A wind tunnel test for a wind turbine was conducted to validate the theory described in the previous chapter. The rotor–tower interaction was simulated by a dummy tower placed in front of the rotor of the upwind turbine.

3.2. Facility

The Boundary Layer Wind Tunnel at the Research Institute for Applied Mechanics, Kyushu University [18], was used for the test. The wind tunnel has a test section with a width of 3.6 m, a height of 2.0 m, and a length of 15 m. The maximum wind speed is 30 m/s.

3.3. Test Model

The general specifications and the outline of the model and the tower installed in the wind tunnel are presented in Table 1. The blockage ratio, which is the ratio of the rotor area to the cross section of the wind tunnel, is as small as 5.3%. The rotor speed is controlled by the variable dump load. Figure 3 shows the schematic of the test model and the dummy tower. Although the model is an upwind turbine supported by a tower with a diameter of 50.8 mm, a dummy tower is installed in front of the model to mimic the downwind turbine tower. The diameter of the dummy tower is 64 mm, which is 200% the value of the blade chord length. The dummy tower was placed at two positions; −6DT and −4DT. Figure 4 shows an image of the test model. The dummy tower is shown as located in front of the turbine.

3.4. Measurement

-
Rotor speed: Magnetic encoder
-
Load (top of the tower): 6-axis Load Cell (Nissho)
-
Pressure on the dummy tower (50%R, 80%R, 8 points each): Pressure sensor (Otegiken)

3.5. Test Conditions

-
Wind speed (U0): 6 m/s (uniform, steady)
-
Yaw angle: 0 deg
-
Blade pitch angle (θ): 4, 6, 8 deg
-
Tip speed ratio (λ): 6.6–9.2

3.6. Test Results

The measurements for the power coefficient CP and the thrust coefficient CT for the isolated rotor model are shown in Figure 5. The rotor torque was calculated from the rolling moment at the top of the tower. The value of thrust force at the top of the tower was used as the rotor thrust. The maximum value of CP was noted at approximately λ = 8 and θ = 6 deg. However, CT tended to increase with an increase in the tip speed ratio or a decrease in the pitch angle.
The pressure distributions on the dummy tower in typical cases are shown in Figure 6. Here, 0 deg indicates the upwind side of the tower. The pressure on the 50%R was relatively higher than that at 80%R. In general, the pressures around the downwind side of the tower (180 deg) tended to be higher as the rotor thrust was larger.
The details of other characteristics are discussed in Section 5.

4. Analysis

4.1. Outline

The relationship between the rotor thrust and the tower drag coefficient was determined by the proposed method described in Section 2. The model is generally the same as the one described in Section 3.3; however, the influence of the support was neglected as the support was located far downwind of the rotor, and this distance was fairly large compared to the support’s diameter. In addition, the influence of the nacelle was neglected, as it does not affect the outboard sections, as discussed in this study.

4.2. CFD Outline

A CFD analysis was conducted for the rotor using ANSYS CFX [19] considering the k-ω SST turbulence model. The rotor was modeled by an ADM with uniform load distribution.
The simulation domain and the boundary conditions are summarized in Table 2. The model consisted of structured cells around the ADM with y+ is about 1 and unstructured ones otherwise. The total number of cells was approximately 50 million. The typical cells are shown in Figure 7 and Figure 8.

4.3. Analysis Conditions

-
Wind speed (U0): 6 m/s (uniform, steady)
-
Yaw angle: 0 deg
-
Thrust coefficient (CT): 0.4–0.9 (each 1.0)

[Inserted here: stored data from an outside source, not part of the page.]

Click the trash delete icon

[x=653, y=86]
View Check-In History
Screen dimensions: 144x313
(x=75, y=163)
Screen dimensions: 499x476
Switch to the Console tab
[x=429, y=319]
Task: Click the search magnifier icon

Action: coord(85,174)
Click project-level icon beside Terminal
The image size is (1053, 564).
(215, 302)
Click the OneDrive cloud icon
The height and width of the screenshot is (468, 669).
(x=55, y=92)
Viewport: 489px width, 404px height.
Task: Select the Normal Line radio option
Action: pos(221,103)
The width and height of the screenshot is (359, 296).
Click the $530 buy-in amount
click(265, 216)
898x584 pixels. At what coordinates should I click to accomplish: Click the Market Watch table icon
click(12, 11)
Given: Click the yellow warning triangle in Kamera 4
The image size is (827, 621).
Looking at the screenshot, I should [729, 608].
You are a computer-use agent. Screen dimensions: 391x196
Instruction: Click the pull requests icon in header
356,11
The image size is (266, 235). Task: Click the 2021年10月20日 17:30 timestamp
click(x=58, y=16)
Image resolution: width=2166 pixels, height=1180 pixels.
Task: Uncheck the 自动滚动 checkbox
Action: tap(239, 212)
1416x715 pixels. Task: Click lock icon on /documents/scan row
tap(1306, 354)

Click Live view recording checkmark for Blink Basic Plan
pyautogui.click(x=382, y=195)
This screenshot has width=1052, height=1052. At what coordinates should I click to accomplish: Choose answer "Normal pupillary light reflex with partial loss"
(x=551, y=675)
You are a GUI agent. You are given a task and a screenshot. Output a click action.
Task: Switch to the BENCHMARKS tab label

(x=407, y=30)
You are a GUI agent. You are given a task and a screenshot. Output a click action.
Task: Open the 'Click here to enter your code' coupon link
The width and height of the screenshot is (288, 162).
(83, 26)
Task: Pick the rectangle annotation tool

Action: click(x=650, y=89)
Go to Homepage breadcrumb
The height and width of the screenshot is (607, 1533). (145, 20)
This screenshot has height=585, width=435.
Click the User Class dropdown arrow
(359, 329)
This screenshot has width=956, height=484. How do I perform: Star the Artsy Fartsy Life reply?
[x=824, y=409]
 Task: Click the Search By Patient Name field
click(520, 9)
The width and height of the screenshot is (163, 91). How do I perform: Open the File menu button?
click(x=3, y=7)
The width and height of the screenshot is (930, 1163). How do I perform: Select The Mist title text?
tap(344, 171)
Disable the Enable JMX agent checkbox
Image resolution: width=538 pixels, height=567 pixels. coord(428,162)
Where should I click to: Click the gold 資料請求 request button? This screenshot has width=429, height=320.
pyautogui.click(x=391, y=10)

4.4. Wind Speed Distributions in Front of the Rotor

The wind speed distributions in typical conditions, CT = 0.4 and 0.9, are shown in Figure 9 and Figure 10. The circles in these figures denote the positions of the dummy towers at −6DT and −4DT. The wind speed tended to decrease in front of the tower in general, and the wind speed was lower in the vicinity of the rotor. A comparison between the two conditions shows that the wind speed around the dummy tower decreased as CT increased. A comparison between the two sections shows that the wind speed in front of the rotor was lower at 50%R compared to that at 80%R. The load was uniform on the rotor, and the inboard sections were considerably affected by the rotor.
The distributions of the normalized wind speed μT and its differential μT/ξT with respect to the normalized distance ξT in front of the rotor are shown in Figure 11 and Figure 12. The distributions at CT = 0.4 and 0.9were identical to those in Figure 9 and Figure 10 in the symmetrical plane. The top subplots correspond to the distributions at 50%R, and the bottom ones correspond to those at 80%R. The wind speed was lower in the vicinity of the rotor and decreased as the thrust coefficient increased, as mentioned above.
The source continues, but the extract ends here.